EXTRACTO PROPORCIONADO

━━━━━━━━━━━━━━━━━━━━━━━━━━━━━━

Las horas de sueño varían a medida que los niños crecen. Los recién nacidos pueden llegar a dormir hasta 18 horas al día, mientras que los lactantes de 12 a 24 meses duermen entre 12 a 13 horas aproximadamente. Desde los 3 a 5 años los menores deberían dormir entre 10 y 12 horas y, en la etapa escolar -entre los 6 y 10 años- necesitan descansar en promedio 10 horas. En el caso de los adolescentes se recomienda que duerman entre 9 y 10 horas.

“Dormir menos tiempo de lo recomendado se ha asociado con un mayor IMC (Índice de Masa Corporal) y con un mayor riesgo de padecer obesidad”, explica María Fernanda Jara, nutricionista de la empresa de alimentación saludable Daily Foods. La especialista explica que todo lo que un menor ingiere, puede afectar en el descanso, razón por la que hay que supervisar su alimentación, sobre todo lo que comen antes de acostarse.

━━━━━━━━━━━━━━━━━━━━━━━━━━━━━━

INFORMACIÓN MOSTRADA
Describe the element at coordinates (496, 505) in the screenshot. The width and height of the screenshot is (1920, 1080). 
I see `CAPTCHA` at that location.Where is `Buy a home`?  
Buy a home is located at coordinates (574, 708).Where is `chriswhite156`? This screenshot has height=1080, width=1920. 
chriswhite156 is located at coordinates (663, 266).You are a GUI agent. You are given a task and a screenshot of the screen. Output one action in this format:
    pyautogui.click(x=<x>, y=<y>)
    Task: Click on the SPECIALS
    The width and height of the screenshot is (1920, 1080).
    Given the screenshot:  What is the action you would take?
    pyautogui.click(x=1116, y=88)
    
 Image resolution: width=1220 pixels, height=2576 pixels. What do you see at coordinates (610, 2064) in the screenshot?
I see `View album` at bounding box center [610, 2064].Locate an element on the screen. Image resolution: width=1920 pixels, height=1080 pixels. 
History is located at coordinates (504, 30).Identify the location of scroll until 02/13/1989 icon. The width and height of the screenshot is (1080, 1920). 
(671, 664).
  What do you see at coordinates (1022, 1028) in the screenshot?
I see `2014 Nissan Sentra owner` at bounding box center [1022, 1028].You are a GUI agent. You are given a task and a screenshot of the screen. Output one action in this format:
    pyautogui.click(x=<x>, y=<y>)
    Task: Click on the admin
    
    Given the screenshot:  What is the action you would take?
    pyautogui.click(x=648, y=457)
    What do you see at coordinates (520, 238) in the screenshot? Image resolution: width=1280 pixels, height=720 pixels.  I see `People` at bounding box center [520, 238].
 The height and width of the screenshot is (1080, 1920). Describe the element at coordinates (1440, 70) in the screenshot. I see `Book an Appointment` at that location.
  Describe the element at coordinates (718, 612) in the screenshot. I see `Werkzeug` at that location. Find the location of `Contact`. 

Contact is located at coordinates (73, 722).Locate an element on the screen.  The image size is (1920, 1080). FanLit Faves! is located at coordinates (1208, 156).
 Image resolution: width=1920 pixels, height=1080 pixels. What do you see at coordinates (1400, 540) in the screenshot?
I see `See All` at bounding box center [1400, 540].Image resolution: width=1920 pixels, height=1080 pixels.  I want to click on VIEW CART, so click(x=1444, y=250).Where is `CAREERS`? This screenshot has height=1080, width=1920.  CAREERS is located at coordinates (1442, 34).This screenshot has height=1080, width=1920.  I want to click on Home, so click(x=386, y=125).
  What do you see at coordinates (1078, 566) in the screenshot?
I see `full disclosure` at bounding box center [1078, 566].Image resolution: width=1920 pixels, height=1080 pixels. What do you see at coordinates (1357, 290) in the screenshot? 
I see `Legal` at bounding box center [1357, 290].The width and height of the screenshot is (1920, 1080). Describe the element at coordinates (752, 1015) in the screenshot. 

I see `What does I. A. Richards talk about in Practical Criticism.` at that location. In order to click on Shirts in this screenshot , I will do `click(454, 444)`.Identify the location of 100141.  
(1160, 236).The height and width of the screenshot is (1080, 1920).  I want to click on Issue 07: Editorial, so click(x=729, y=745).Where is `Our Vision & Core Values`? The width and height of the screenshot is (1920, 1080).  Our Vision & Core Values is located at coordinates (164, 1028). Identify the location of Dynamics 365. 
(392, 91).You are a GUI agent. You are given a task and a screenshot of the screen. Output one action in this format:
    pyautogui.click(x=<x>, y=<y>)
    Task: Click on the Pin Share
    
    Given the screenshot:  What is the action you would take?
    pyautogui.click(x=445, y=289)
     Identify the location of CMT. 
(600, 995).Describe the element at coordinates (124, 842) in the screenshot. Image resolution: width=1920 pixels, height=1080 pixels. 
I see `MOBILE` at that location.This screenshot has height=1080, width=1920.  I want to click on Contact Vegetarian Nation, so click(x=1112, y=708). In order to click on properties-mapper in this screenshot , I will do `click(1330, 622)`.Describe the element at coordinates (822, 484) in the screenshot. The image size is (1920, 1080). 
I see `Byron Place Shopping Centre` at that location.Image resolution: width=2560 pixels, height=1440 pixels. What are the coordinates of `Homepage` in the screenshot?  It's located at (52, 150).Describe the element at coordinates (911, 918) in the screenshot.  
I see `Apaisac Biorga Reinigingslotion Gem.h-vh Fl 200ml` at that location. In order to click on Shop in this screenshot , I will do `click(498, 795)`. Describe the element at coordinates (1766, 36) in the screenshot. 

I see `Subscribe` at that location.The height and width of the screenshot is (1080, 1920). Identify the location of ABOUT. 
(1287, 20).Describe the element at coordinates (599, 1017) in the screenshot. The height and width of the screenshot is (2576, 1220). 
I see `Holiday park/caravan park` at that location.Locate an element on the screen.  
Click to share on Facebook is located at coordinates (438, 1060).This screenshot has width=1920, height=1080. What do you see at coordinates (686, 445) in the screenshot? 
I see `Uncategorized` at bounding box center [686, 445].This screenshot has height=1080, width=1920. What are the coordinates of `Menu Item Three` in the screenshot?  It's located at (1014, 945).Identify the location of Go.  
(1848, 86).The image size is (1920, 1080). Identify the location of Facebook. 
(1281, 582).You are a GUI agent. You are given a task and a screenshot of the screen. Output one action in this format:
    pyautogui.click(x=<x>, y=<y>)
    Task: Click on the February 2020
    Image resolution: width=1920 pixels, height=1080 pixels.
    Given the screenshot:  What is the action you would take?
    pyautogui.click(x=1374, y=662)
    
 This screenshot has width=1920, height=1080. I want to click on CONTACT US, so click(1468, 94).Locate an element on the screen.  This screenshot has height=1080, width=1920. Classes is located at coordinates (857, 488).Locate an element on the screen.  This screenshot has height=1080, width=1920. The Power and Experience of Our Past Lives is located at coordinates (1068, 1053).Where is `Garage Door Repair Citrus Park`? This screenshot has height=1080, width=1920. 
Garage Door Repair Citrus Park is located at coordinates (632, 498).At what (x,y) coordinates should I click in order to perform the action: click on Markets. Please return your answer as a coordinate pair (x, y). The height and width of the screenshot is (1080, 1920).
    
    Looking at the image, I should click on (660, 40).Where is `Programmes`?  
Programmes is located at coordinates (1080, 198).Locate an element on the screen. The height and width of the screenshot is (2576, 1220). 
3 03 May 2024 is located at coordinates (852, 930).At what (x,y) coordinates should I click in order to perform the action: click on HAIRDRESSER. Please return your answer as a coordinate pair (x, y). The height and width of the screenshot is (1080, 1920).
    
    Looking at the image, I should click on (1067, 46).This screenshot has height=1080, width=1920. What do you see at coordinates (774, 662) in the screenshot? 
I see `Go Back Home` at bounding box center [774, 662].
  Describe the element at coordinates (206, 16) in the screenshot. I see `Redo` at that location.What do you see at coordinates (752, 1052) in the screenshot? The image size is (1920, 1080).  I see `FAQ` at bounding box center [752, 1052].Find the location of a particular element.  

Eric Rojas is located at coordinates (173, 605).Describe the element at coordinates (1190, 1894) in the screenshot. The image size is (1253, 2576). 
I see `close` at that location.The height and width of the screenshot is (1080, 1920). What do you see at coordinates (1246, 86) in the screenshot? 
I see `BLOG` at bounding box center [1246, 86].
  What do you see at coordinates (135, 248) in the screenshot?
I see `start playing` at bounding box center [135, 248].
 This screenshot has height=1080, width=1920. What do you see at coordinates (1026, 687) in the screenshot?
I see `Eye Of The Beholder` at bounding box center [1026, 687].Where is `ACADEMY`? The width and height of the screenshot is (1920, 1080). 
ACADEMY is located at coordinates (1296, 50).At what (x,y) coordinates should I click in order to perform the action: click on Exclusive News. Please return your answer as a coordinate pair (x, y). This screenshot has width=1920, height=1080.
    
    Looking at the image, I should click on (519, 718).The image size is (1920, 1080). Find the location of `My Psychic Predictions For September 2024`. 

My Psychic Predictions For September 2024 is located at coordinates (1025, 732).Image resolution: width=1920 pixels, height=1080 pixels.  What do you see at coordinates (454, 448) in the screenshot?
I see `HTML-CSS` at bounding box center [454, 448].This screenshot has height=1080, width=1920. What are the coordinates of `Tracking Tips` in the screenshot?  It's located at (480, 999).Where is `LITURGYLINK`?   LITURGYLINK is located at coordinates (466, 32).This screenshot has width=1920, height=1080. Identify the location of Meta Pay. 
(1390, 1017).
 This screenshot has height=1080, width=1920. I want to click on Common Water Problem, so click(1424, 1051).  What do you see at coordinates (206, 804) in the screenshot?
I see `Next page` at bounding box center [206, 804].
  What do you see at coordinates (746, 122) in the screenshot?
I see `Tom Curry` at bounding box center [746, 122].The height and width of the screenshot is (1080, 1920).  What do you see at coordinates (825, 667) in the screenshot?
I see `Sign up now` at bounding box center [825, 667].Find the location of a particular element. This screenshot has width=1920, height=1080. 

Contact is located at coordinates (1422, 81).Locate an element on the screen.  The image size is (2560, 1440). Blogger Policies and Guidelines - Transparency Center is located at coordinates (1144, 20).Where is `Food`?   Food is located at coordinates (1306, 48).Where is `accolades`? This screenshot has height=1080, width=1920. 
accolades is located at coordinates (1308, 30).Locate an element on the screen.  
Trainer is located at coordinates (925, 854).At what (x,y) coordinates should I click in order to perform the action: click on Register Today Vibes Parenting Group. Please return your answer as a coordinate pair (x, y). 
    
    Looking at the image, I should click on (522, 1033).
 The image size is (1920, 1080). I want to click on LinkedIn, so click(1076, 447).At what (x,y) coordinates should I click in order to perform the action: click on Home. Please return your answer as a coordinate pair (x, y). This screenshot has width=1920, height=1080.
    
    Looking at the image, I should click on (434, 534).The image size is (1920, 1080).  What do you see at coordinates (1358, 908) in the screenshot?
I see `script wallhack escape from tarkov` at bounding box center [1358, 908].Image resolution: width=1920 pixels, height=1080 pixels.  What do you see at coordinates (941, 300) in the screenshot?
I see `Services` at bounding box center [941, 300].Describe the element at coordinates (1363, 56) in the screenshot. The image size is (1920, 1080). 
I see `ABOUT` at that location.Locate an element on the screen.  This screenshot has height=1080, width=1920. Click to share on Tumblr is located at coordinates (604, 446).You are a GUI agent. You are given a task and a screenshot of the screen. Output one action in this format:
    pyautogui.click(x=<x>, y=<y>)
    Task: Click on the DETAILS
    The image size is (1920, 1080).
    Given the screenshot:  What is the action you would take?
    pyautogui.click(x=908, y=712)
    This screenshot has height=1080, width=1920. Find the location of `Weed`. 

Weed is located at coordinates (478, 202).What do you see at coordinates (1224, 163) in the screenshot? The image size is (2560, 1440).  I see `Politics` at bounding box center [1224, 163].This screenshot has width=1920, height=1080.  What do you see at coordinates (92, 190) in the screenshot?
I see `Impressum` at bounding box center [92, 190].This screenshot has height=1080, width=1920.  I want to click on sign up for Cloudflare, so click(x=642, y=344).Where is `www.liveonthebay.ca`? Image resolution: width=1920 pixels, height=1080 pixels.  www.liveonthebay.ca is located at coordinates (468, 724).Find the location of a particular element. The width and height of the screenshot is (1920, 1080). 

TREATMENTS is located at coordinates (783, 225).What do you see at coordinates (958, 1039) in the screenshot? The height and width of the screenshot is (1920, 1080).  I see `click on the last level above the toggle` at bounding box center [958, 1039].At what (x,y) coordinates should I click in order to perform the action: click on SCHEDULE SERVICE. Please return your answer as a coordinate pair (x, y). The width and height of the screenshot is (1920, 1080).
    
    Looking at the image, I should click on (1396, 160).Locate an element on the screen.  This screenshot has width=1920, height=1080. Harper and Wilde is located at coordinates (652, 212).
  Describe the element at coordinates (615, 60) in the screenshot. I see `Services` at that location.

━━━━━━━━━━━━━━━━━━━━━━━━━━━━━━

ACTIVIDAD A
Convierte en una lista el párrafo del extracto que empieza con "Las horas de sueño varían". Conserva las horas de sueño que corresponden a cada edad.
ACTIVIDAD B
Indica si cada afirmación coincide con el extracto. Responde sí o no y cita las palabras del extracto que lo deciden.
(i) Los recién nacidos pueden dormir hasta 18 horas al día.
(ii) A los adolescentes se les recomienda dormir entre 10 y 12 horas.
(iii) Hay que vigilar sobre todo lo que comen los menores antes de acostarse.

RESPUESTA A
Horas de sueño según la edad:
- Recién nacidos: hasta 18 horas al día.
- Lactantes de 12 a 24 meses: entre 12 y 13 horas aproximadamente.
- Niños de 3 a 5 años: entre 10 y 12 horas.
- Etapa escolar (6 a 10 años): 10 horas en promedio.
- Adolescentes: entre 9 y 10 horas.

RESPUESTA B
(i) Sí: "Los recién nacidos pueden llegar a dormir hasta 18 horas al día".
(ii) No: "En el caso de los adolescentes se recomienda que duerman entre 9 y 10 horas".
(iii) Sí: "hay que supervisar su alimentación, sobre todo lo que comen antes de acostarse".